Литмир - Электронная Библиотека
A
A

20

Однако вскоре и с этой старой скворечней случилась беда.

В ту весну в дубовых рощах за Окой появилось видимо-невидимо жирных полосатых гусениц непарного шелкопряда. Едва дубы покрылись листьями, как на них тотчас же набросились мириады гусениц, и за какую-нибудь неделю могучие деревья оголились.

Дубы стояли черной стеной, словно опаленные страшным огнем.

Гусеницы плодились, перекочевывали все дальше и дальше — в глубь заповедного леса. Лесники мобилизовали на борьбу со стихийным бедствием школьников. Дети сбивали гусениц колотушками, разливали вокруг дубов мазут, чтобы вредители не переползали с дерева на дерево; стаями носились над рощами скворцы, лакомясь богатой добычей. Но меры эти мало помогали: сжирая все на своем пути, гусеницы грозили уничтожить дубовые рощи всех трех областей: Московской, Тульской и Калужской.

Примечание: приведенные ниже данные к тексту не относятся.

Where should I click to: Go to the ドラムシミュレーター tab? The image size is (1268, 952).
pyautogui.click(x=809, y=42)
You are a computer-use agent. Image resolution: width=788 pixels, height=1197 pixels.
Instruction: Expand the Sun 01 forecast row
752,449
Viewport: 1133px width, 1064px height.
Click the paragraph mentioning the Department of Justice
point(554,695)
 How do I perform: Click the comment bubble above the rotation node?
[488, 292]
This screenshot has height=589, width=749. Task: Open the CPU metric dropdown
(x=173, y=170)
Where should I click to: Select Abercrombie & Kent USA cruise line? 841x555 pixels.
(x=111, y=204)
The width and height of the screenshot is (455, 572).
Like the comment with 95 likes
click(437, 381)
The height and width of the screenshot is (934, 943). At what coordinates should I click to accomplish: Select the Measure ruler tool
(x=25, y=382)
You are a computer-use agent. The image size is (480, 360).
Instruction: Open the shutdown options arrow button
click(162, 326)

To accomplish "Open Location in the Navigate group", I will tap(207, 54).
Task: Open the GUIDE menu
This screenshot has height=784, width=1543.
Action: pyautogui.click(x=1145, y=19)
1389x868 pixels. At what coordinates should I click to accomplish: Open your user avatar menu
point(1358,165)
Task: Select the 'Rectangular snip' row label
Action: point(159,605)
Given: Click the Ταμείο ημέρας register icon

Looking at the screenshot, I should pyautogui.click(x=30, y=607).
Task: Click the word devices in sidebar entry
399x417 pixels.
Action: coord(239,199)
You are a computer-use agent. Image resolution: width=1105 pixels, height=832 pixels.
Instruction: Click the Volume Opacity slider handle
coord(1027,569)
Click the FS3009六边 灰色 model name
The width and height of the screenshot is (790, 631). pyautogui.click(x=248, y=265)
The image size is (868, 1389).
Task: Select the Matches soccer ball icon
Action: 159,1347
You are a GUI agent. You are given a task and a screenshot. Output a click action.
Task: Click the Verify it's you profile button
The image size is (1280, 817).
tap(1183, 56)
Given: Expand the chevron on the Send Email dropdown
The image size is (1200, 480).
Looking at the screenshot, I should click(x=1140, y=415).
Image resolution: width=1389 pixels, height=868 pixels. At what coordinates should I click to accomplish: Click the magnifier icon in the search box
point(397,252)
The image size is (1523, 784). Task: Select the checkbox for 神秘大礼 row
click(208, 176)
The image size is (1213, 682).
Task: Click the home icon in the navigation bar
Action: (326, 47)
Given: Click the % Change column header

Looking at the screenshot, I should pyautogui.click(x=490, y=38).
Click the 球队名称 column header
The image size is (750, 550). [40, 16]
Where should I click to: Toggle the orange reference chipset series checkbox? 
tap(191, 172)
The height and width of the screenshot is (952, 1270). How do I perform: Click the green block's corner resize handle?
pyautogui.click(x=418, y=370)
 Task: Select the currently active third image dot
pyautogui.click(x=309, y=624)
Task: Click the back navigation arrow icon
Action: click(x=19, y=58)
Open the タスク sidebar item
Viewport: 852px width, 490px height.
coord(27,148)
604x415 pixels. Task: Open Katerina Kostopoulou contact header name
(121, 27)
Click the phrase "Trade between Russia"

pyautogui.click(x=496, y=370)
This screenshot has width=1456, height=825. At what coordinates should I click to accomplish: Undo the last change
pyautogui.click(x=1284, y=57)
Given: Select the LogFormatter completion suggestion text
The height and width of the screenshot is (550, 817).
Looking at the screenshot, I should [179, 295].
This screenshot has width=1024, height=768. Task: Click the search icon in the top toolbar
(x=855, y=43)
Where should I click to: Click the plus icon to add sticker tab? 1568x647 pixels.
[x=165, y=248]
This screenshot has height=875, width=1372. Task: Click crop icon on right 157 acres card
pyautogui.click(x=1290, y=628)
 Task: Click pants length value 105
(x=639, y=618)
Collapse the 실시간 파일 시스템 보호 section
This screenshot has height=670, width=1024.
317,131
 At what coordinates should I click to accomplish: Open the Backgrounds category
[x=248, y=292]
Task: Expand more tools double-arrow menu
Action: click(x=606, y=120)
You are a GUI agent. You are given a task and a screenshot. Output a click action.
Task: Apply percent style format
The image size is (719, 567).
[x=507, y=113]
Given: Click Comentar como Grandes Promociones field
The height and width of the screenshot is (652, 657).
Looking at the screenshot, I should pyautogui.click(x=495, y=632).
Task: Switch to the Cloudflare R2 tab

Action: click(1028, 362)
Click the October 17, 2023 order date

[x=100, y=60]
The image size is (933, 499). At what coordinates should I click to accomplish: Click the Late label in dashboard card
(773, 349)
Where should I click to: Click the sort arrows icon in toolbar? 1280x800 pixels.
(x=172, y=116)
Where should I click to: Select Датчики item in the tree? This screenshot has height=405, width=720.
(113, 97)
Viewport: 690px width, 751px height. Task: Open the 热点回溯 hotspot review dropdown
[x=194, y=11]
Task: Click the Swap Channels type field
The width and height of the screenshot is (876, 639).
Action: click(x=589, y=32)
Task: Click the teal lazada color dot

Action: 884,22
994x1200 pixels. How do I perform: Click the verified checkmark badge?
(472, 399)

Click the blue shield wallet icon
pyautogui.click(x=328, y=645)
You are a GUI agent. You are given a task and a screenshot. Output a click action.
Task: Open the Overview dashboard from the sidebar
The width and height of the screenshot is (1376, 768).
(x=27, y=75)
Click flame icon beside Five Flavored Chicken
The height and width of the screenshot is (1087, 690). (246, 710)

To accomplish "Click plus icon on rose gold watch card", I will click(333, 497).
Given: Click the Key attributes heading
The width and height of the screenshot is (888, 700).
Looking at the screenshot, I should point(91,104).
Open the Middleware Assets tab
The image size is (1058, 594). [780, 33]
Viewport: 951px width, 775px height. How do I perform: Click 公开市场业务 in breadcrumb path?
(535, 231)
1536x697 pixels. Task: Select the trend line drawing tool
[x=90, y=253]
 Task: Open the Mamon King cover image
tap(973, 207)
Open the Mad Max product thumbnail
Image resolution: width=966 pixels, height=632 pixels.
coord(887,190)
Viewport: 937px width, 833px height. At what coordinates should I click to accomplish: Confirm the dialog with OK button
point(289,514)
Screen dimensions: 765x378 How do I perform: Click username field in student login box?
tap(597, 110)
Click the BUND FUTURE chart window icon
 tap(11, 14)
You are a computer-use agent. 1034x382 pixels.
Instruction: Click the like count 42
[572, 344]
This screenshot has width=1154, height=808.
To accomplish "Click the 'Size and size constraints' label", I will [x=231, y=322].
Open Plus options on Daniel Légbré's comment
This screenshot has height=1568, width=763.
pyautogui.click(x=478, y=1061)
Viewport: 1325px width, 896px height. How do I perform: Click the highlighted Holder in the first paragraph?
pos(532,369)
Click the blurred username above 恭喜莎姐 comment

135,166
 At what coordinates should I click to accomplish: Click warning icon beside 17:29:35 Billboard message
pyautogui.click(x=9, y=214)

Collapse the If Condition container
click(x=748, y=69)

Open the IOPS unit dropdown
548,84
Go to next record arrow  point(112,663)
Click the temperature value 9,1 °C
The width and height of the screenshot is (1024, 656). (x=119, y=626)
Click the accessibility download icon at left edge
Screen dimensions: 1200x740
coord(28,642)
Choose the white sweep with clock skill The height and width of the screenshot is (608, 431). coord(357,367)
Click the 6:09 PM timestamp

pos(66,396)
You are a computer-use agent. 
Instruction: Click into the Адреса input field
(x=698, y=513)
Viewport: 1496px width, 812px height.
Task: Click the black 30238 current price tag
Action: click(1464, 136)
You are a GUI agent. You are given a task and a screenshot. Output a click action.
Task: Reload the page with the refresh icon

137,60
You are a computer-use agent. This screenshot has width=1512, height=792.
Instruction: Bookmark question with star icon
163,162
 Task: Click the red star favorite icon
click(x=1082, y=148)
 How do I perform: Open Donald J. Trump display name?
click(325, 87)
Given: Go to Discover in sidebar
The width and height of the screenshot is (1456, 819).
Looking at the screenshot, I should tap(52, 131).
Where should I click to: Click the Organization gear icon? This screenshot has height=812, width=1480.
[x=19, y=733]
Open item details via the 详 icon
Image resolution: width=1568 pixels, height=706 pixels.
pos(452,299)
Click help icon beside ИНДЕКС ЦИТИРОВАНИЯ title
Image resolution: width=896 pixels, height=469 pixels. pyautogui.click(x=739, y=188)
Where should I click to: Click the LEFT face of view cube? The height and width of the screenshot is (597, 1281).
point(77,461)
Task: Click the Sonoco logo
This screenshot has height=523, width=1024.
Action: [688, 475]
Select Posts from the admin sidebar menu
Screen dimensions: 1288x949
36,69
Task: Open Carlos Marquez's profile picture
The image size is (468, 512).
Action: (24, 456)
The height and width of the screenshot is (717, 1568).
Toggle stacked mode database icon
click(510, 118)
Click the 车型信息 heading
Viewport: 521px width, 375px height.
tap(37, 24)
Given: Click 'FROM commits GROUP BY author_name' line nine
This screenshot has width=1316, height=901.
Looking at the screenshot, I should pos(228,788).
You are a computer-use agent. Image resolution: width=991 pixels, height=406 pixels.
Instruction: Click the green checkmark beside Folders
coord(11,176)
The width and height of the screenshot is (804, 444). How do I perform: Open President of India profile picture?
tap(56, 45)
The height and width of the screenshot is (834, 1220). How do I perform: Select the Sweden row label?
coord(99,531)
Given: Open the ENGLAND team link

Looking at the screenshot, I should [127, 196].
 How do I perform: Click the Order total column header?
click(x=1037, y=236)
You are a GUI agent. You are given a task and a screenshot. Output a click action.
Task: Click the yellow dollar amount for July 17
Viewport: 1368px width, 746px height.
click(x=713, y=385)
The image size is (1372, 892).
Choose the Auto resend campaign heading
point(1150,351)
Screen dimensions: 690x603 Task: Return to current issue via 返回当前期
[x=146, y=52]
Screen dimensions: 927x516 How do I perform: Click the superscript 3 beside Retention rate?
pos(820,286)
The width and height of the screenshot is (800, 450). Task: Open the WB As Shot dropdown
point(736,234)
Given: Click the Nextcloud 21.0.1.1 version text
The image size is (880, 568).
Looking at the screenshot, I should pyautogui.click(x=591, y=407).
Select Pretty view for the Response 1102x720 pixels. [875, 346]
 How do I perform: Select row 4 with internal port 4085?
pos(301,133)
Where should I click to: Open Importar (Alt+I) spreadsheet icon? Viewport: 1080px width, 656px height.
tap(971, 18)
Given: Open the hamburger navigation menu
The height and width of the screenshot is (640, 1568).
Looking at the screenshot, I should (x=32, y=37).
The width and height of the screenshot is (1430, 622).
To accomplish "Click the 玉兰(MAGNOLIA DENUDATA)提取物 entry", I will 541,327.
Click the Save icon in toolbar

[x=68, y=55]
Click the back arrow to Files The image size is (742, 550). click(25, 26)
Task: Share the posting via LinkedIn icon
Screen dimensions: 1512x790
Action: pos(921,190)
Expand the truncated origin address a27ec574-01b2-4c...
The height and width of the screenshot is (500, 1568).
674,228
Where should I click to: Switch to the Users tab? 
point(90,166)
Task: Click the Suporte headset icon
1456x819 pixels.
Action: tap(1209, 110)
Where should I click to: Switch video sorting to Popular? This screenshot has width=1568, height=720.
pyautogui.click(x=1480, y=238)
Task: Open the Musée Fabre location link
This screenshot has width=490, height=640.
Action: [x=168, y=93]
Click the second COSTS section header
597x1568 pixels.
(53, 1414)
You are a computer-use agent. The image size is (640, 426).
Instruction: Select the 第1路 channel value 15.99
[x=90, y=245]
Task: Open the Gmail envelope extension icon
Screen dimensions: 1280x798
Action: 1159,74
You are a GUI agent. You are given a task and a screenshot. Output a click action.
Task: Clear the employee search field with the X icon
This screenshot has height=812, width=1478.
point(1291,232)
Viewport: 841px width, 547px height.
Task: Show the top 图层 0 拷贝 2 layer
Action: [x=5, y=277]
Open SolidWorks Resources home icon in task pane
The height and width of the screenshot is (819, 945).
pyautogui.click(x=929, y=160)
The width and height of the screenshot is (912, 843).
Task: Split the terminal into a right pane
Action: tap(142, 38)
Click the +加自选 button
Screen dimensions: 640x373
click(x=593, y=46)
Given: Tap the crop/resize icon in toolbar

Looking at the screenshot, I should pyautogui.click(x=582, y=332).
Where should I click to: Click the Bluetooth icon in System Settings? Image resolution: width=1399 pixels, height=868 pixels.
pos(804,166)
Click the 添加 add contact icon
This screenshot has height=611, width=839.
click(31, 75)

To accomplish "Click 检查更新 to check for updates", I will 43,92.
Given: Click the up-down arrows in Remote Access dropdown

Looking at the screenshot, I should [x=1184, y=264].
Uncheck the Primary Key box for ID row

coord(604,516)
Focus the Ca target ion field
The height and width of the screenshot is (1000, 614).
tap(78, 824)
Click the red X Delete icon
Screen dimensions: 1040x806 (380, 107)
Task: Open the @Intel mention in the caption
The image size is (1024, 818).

Тогда на борьбу с вредителями вышли взрослые люди, ученые. На вершины дубов понаставили вешек с яркими бумажными полосами, разбили весь лес на видимые сверху загонки, и, ориентируясь по этим вешкам, звено самолетов за день опрыскивало все приокские леса химикатами.

Разумеется, обо всем этом не знали скворцы и другие лесные пичужки. Птицы продолжали тучами летать над лесом, подбирая гусениц.

Скворчиха как раз досиживала яички. Со дня на день должны были появиться птенцы. Скворчиха исхудала; вечером, когда она вылезала из скворечни, ее сдувало ветром в сторону. Ворчун ругал подругу за ее чрезмерное усердие. Он помогал ей чем мог: пел, чтобы ей не скучно было сидеть, подменял на время, давая ей возможность подкрепиться. Но старуха была у него очень беспокойная. Не успеет он как следует усесться на ее место, а она снова тут как тут — уже поела.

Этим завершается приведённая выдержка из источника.